Shor: We have a couple of Sundance titles that have distribution and some that don’t. But every film that is in this festival has a reason to be here. We feel like this market adds some heft to filmmakers’ mission to get out to as wide an audience as possible.
This year you did not have an open call for submissions. So how did you find the 31 features and 21 shorts that make up the lineup?
Sitney: It was a combination of attending different festivals, certainly a lot of soliciting from already existing festival lineups and talking to distributors and producers about what’s coming around the pike.
Will submissions be open for the 2024 festival?
In choosing the 31 feature docs that make up this year’s lineup, what were you looking for?
Sitney: We wanted to create a diverse slate that represents a lot of different approaches to the form. We also wanted to have different kinds of themes and subject matters being expressed. As a curator, I feel first and foremost that documentary is a parameter. It’s a boundary and I really think it’s interesting to explore that boundary and see the breadth and the scope of the things that can be contained within it. Over the years, we’ve all seen milestones in documentaries, like “The Act of Killing” or many, many years ago, “The Thin Blue Line.” Those films had the whole community talking and asking, is this a documentary or not? What are the ethical breaches if any? So, I like to be really expansive.
For a festival, 31 features is an intimate slate. Will you expand on that number next year for the 2024 edition of DC/DOX?
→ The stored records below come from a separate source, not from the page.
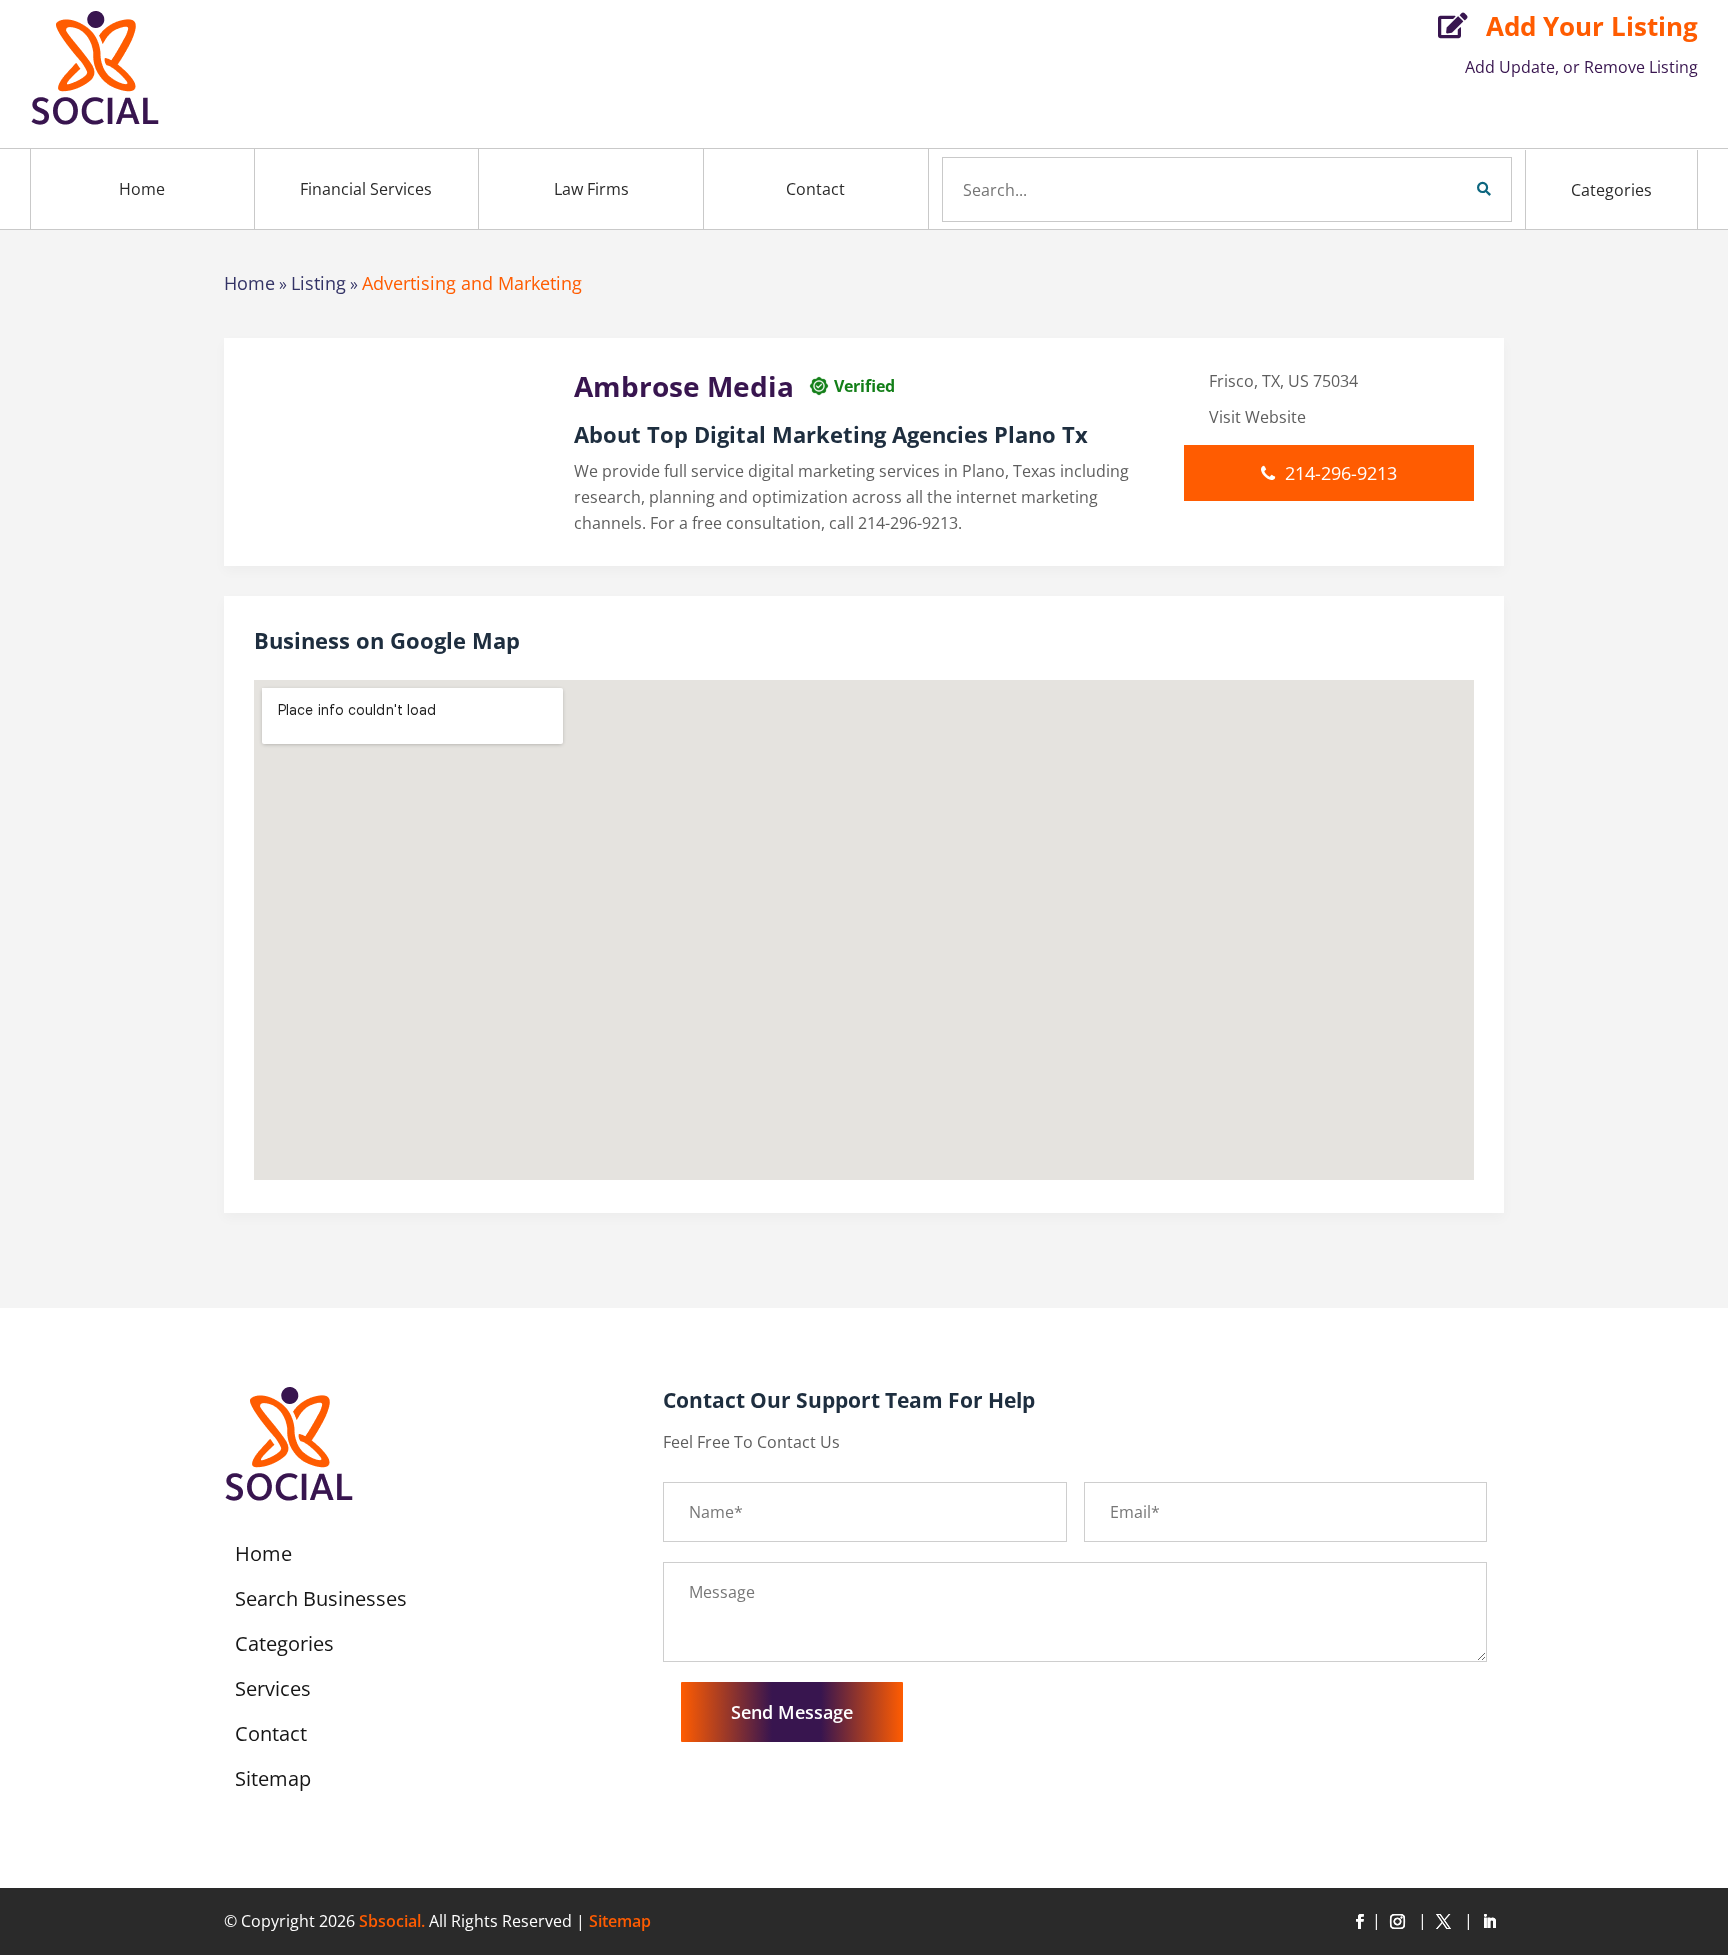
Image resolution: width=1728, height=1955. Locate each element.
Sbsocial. (392, 1921)
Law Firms (591, 189)
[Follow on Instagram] (1401, 1922)
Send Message (792, 1712)
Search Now (1450, 189)
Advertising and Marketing (472, 283)
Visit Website (1257, 417)
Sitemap (273, 1782)
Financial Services (366, 189)
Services (273, 1692)
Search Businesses (321, 1602)
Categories (1611, 190)
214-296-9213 (1341, 473)
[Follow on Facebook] (1359, 1922)
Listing (318, 283)
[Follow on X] (1447, 1922)
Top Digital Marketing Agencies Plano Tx (867, 434)
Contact (815, 189)
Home (142, 189)
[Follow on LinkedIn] (1489, 1922)
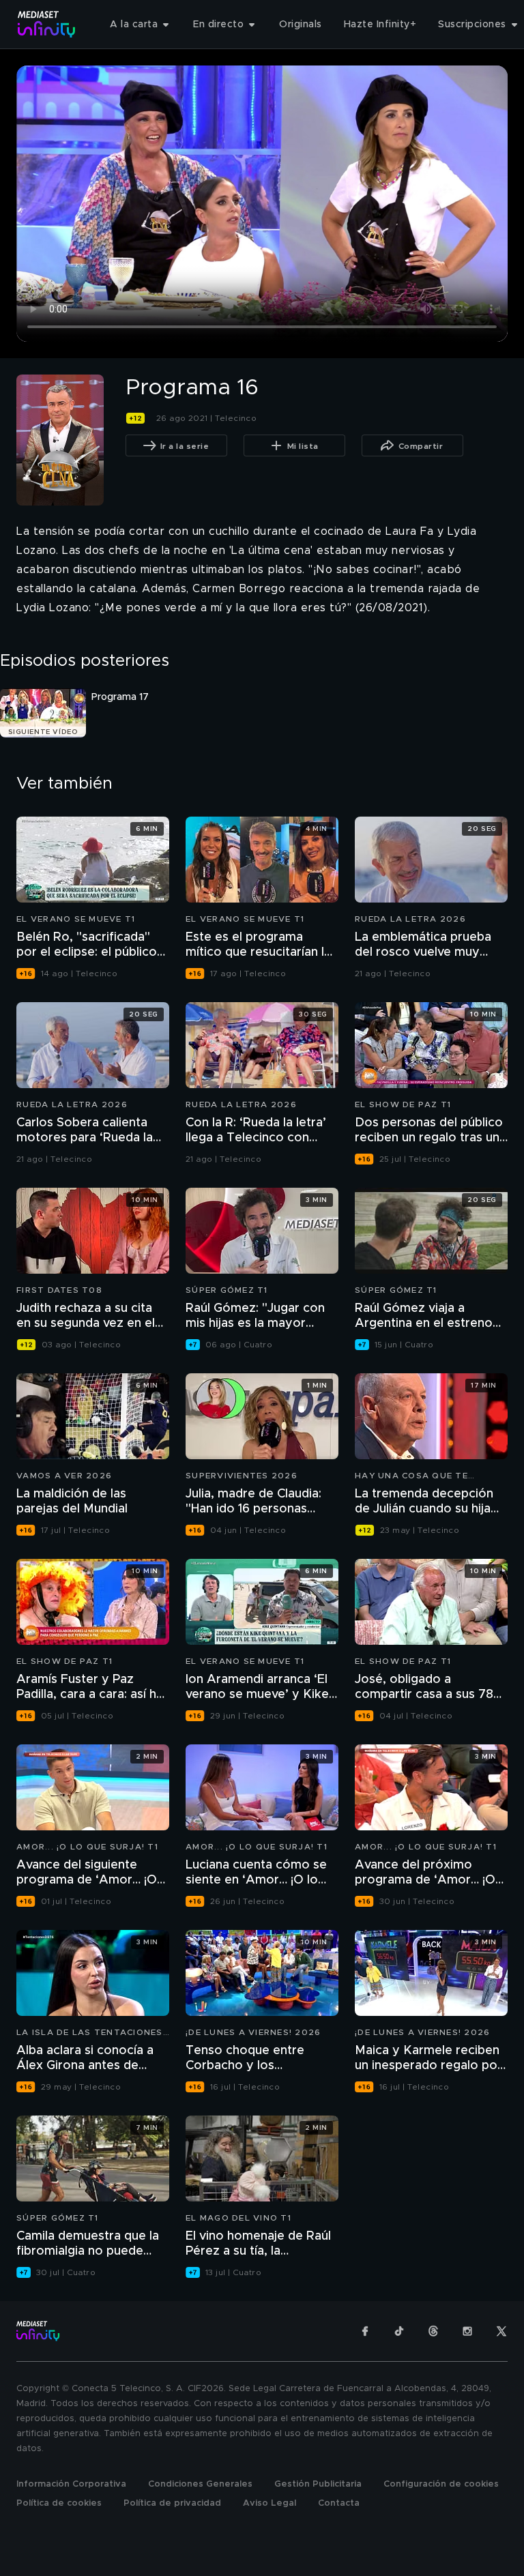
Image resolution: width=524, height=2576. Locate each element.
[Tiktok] (399, 2331)
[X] (501, 2331)
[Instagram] (467, 2331)
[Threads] (433, 2331)
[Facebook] (365, 2331)
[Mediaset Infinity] (46, 24)
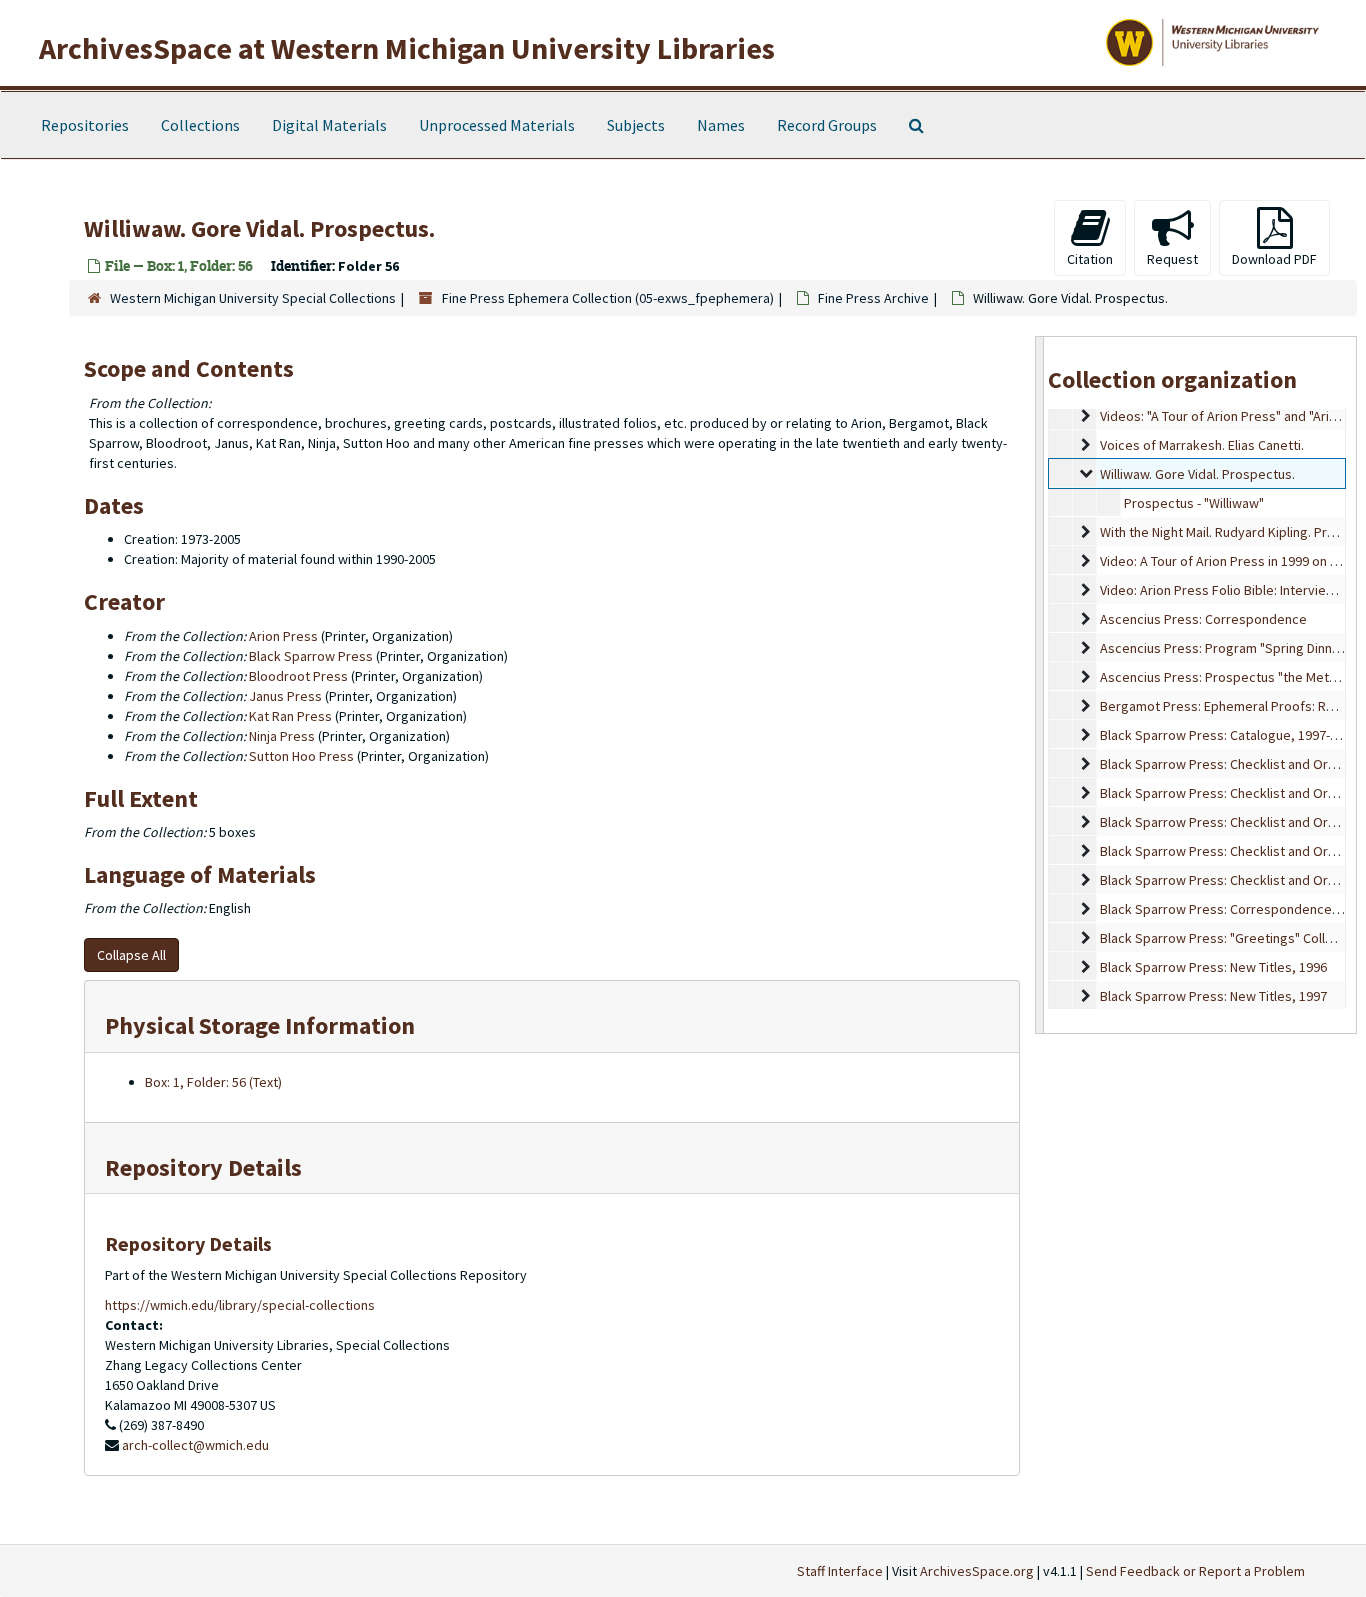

Sitney: When we think about growing the festival, it’s not about growing number of films. I really like an intimate slate. There’s a lot we can do for that slate. So, I think we’ll have to be very mindful as the years progress in terms of how much we want to expand the numbers.
Since the fest is in D.C., are you leaning towards politically minded fare?
Sitney: There’s no doubt that when there’s a film that’s dealing with politics or policy, this is a place where that film should be presented. We can create an incredible context for that film and are one-hundred percent leaning into that, but we don’t want that to be the entire program. D.C. as a living city is so much more than The Hill. It’s so much more than just politics. It’s incredibly dynamic and diverse with such rich arts and culture. So we want this festival to not just be something that represents a touristic view of Washington, D.C. We also want the community that’s here to feel that the festival resonates with the reality of the lived experience of being here.